La canalización por modalidades también sugiere una arquitectura de acceso: el crédito directo explica una parte, pero el componente intermediado y el inducido abren la puerta a que el financiamiento llegue por rutas distintas. En un país donde muchas PyMEs no tienen historial bancario robusto o no cuentan con equipos financieros grandes, esas rutas pueden ser la diferencia entre participar o quedarse fuera.
Implicaciones para las PyMEs en el contexto actual
La distribución por tamaño confirma una realidad: las grandes empresas concentran el mayor monto (107,991 mdp), pero hay financiamiento relevante para pequeñas (21,049 mdp), medianas (11,575 mdp) y micro (9,467 mdp). Para una PyME, el aprendizaje no es compararse con el monto de una corporación, sino entender qué se necesita para ser financiable dentro de un esquema que cuida el riesgo (IMOR 1.57%, ICOR 211.32%).
Lista rápida para ser financiable
Checklist rápido para una PyME que quiere “volverse financiable” en comercio exterior (o como proveedora de exportadores):
- Vínculo con comercio exterior, por escrito: contratos, órdenes de compra, facturas, pedimentos/guías (según aplique) o evidencia de que tu cliente exporta.
- Ciclo de cobro mapeado: días de producción + embarque + entrega + cobro; identifica el “hueco” de capital de trabajo.
- Trazabilidad de cuentas por cobrar: antigüedad de saldos, concentración por cliente, historial de pagos y políticas de cobranza.
- Estados financieros y flujo: al menos estados recientes y un flujo proyectado que muestre cómo se paga el financiamiento.
- Canal correcto: define si te conviene buscar directo, vía intermediario (segundo piso) o con apoyo de garantías/crédito inducido.
- Plan B operativo: qué harás si se retrasa un embarque o un pago (proveedores alternos, seguros, reprogramación de producción).
En Lady Factoraje creemos que el conocimiento financiero claro y sin tecnicismos es la mejor herramienta para que la PyME mexicana crezca con flujo sano. Y estos resultados de Bancomext, leídos con lupa, dejan una tarea práctica: si tu empresa vive del ciclo “entrego hoy y cobro después” —más aún si hay comercio exterior—, el financiamiento no se improvisa. Se planea, se documenta y se integra al modelo de operación para crecer sin ahogarse en capital de trabajo.

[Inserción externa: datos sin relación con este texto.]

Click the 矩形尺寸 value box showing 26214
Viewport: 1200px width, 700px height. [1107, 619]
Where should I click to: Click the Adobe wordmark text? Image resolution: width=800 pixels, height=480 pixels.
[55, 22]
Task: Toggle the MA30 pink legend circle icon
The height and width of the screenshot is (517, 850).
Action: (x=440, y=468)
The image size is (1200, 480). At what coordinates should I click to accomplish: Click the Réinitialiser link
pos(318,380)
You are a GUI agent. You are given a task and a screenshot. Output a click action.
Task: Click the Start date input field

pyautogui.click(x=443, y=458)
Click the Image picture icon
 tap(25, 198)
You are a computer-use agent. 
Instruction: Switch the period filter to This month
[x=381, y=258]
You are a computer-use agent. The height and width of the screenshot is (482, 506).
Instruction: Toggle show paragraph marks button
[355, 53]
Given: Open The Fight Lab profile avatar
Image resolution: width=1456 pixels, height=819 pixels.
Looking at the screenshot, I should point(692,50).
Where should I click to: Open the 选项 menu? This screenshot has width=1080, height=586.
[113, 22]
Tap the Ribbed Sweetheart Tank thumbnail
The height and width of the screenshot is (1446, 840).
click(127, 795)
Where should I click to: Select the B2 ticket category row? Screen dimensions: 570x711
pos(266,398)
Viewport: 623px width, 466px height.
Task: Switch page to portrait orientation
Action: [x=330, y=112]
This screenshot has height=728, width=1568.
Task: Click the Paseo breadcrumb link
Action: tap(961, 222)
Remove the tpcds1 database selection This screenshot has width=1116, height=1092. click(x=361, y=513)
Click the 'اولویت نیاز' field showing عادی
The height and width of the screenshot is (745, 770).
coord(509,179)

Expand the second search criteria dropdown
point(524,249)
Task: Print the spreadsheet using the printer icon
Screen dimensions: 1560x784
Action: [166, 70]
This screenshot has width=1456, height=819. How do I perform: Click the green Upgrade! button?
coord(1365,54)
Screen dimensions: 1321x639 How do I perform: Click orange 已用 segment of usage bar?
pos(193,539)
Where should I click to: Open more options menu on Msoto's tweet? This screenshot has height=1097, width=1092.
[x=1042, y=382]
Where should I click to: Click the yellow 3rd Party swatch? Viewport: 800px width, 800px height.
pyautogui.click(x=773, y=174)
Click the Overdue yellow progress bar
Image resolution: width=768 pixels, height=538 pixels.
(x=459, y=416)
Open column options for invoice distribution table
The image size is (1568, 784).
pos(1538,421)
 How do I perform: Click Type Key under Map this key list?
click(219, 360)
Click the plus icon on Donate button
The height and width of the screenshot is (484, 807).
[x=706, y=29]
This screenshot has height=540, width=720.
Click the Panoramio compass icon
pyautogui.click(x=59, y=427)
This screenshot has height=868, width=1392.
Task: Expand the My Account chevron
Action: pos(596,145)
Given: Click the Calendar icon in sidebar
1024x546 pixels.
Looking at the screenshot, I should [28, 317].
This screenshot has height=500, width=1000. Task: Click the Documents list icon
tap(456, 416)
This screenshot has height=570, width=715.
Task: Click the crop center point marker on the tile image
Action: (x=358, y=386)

Este análisis sigue el enfoque con el que trabajamos en Lady Factoraje (firma fundada por Mariana Salazar): traducir cifras públicas de instituciones financieras a decisiones operativas de liquidez y capital de trabajo para PyMEs mexicanas.
Las cifras y porcentajes citados reflejan información pública disponible con corte a junio de 2026 y difundida en agosto de 2026. La disponibilidad y las condiciones de financiamiento pueden variar según el sector, el perfil de riesgo y el canal. Algunos detalles operativos pueden cambiar con el tiempo y actualizarse conforme surja nueva información.